**Задания**
**1)** Извлеките из интервью о Северном Кавказе фрагмент, который начинается словами «О том, какие» и продолжается до слов «RAMCOM Денис Соколов.» включительно.
**2)** Какая доля населения республик западного Северного Кавказа, согласно интервью о Северном Кавказе, стабильно ходит в мечети и храмы?
**3)** Определите, согласуются ли с интервью о Северном Кавказе следующие утверждения: (a) Ставропольский край относится к западному Северному Кавказу; (b) Ингушетия расположена западнее Военно-Грузинской дороги; (c) Денис Соколов руководит исследовательским центром RAMCOM. Для каждого ответьте «да» или «нет» и приведите решающие слова текста.

Разрушение статус-кво на Северном Кавказе чревато кровопролитием

1

О том, какие проблемы сегодня стоят перед северокавказскими республиками и почему федеральный центр неспособен изменить ситуацию, в интервью «Росбалту» рассказал руководитель исследовательского центра RAMCOM Денис Соколов.

 — К Чечне за последние годы сложилось отношение как некому особому региону, жизнь в котором протекает по своим законам. Можно ли таким «особым регионом» назвать весь Северный Кавказ?

— Без сомнения, весь Северный Кавказ отличается от остальной России. Но в то же время он делится как минимум на две части. Есть западный Северный Кавказ, к которому относятся Кабардино-Балкария, Карачаево-Черкессия, Ставропольский край, большая часть Краснодарского края и частично Северная Осетия-Алания. И есть Северный Кавказ, расположенный восточнее Военно-Грузинской дороги и Дарьяльского ущелья, — это Чечня, Ингушетия и Дагестан. Разница между ними очень большая. Например, если в республиках западного Северного Кавказа в мечети и храмы стабильно ходят не более 1% населения, то в Дагестане, Чечне и Ингушетии почти каждый житель так или иначе ассоциирует себя с какой-то религиозной общиной или братством.

Дело в том, что западный Северный Кавказ в свое время был в гораздо большей мере советизирован. Там раньше началась урбанизация, и сначала Российской империи, а потом Советскому Союзу удалось глубже перестроить общество. К тому же в процессе завоевания и колонизации территории адыгских народов, ногайцев, балкарцев и карачаевцев Российская империя истребила или вытеснила в Турцию сотни тысяч горцев. Параллельно шло активное заселение этих земель выходцами из других регионов страны.

**Исходные данные**
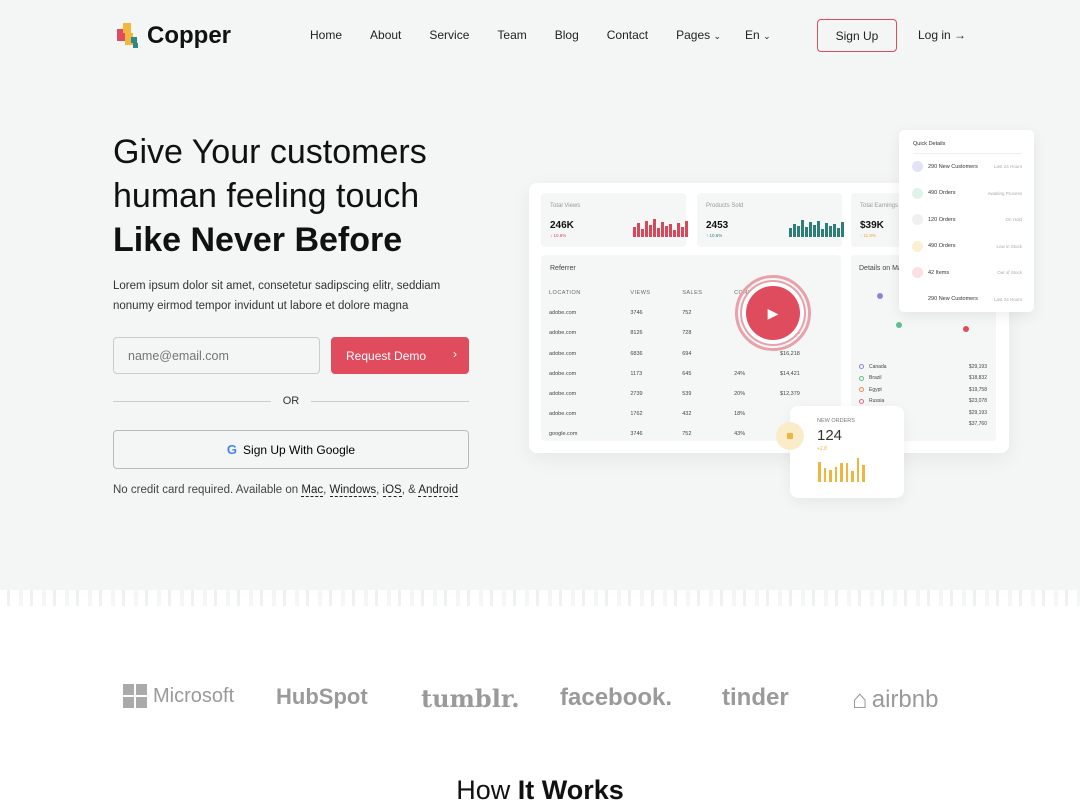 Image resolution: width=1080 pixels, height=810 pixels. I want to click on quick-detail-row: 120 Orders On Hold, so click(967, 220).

==

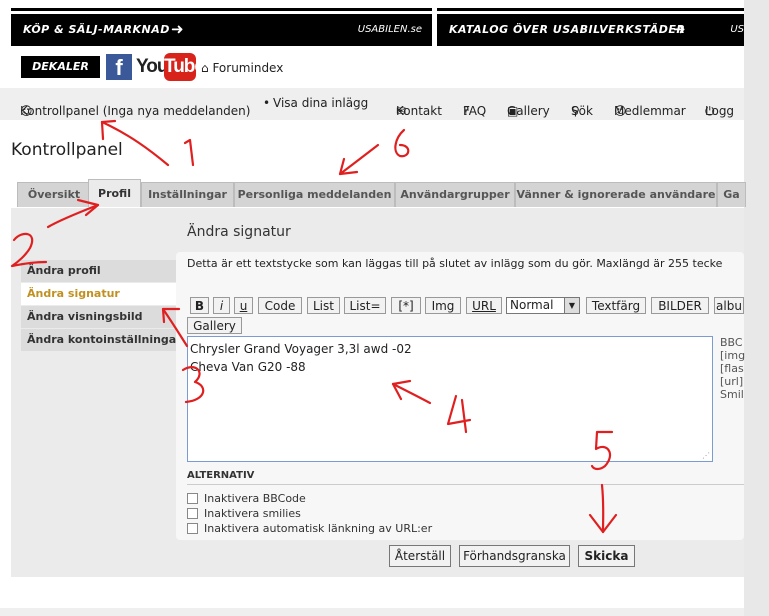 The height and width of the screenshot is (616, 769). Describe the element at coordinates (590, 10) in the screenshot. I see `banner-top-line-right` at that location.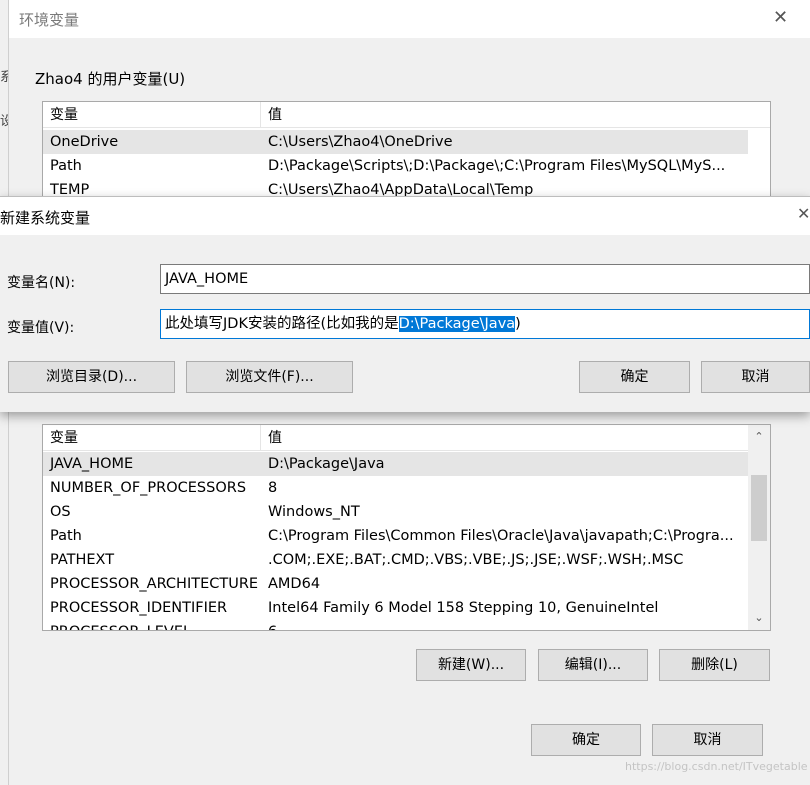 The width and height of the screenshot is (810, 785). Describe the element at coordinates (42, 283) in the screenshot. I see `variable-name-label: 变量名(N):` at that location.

**Ответы к заданиям**
**1)**
О том, какие проблемы сегодня стоят перед северокавказскими республиками и почему федеральный центр неспособен изменить ситуацию, в интервью «Росбалту» рассказал руководитель исследовательского центра RAMCOM Денис Соколов.

**2)** Не более 1% населения.

**3)**
(a) Да: «Есть западный Северный Кавказ, к которому относятся Кабардино-Балкария, Карачаево-Черкессия, Ставропольский край».
(b) Нет: «Северный Кавказ, расположенный восточнее Военно-Грузинской дороги и Дарьяльского ущелья, — это Чечня, Ингушетия и Дагестан».
(c) Да: «руководитель исследовательского центра RAMCOM Денис Соколов».